We bantered back and forth for awhile and then the words I needed to say just flowed right off my fingertips. I explained to him that my yoga training is helping me to stay on my path and that sleeping over with him would take me off that path.  

Being with him might have been fun for one night (who am I kidding, it definitely would have been fun for one night!)  But my inner voice knows that the awkward feelings I would have had the next day wouldn't be worth it. I am looking for something real and when I do find it, I know that it is going to be worth waiting for.

So in the end I guess I practiced Brahmacharya literally this week as well. If you had any interesting experiences with Brahmacharya this week, I would love to hear from you in the comments section.

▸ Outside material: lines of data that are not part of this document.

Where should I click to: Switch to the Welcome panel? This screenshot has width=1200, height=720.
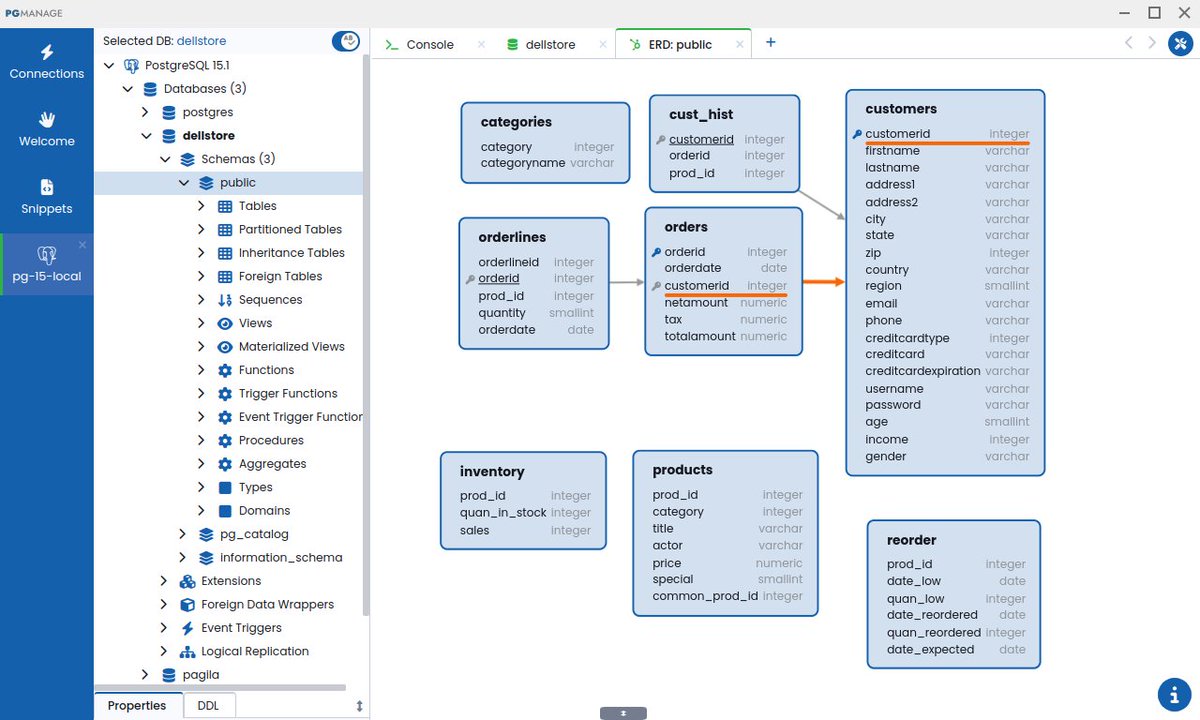click(x=46, y=128)
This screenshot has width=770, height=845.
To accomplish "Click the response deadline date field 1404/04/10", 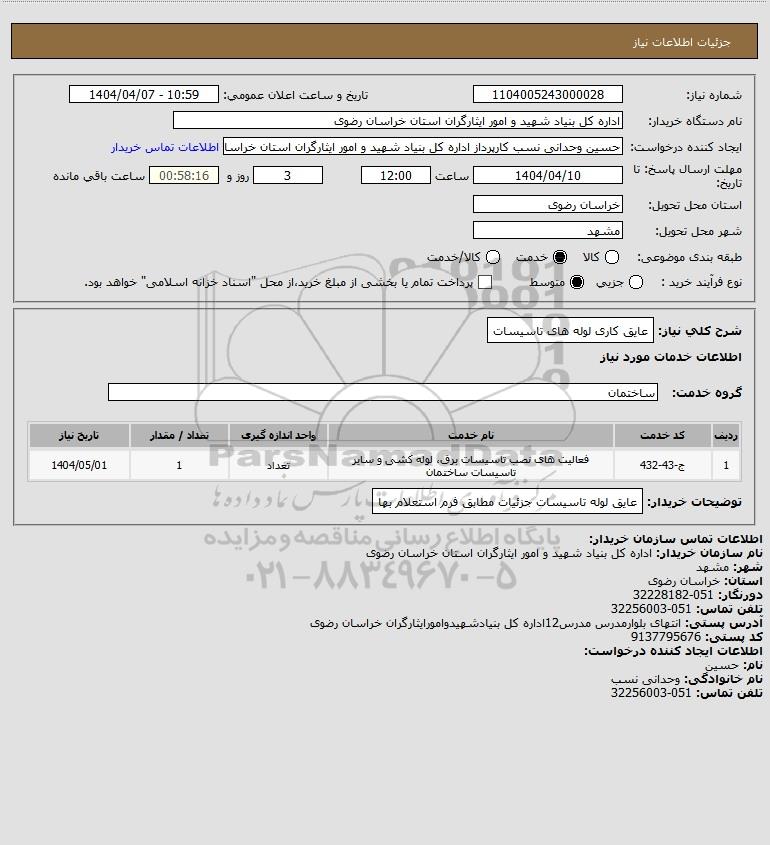I will (x=547, y=176).
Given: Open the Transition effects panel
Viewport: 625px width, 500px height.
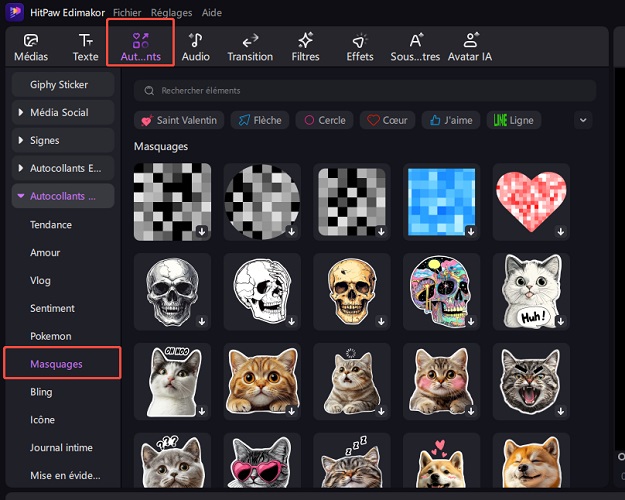Looking at the screenshot, I should tap(250, 47).
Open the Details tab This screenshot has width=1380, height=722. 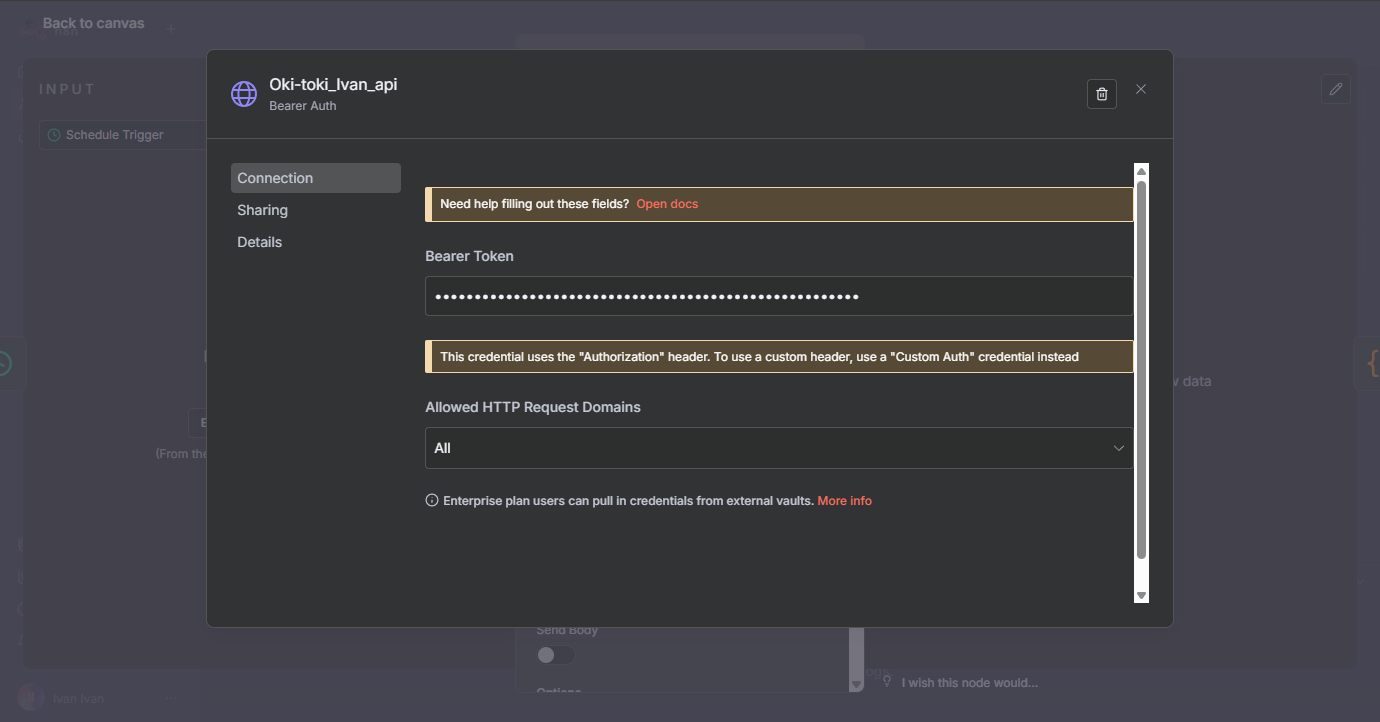259,242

Next week we will be practicing Aparigraha, which means to take only what is necessary. This could have a literal interpretation of not wasting resources or being focused too much on material wealth. It also implies that we should not become attached to our feelings and desires. Instead, we should understand that impermanence and change are the only constants in life.

I have already been doing some practice related to non-attachment, especially related to my emotions about my ex-boyfriend. So it should be interesting to see how this practice of Aparigraha unfolds. Once again you are invited to join me in practicing Aparigraha this week.  I will be back next week to let you know the results. 

1 comment:

Anonymous said...

It appears that as you are progressing through the training, you are moving from just doing the exercises to developing a positive state of mind and you are starting to let go of old behaviors.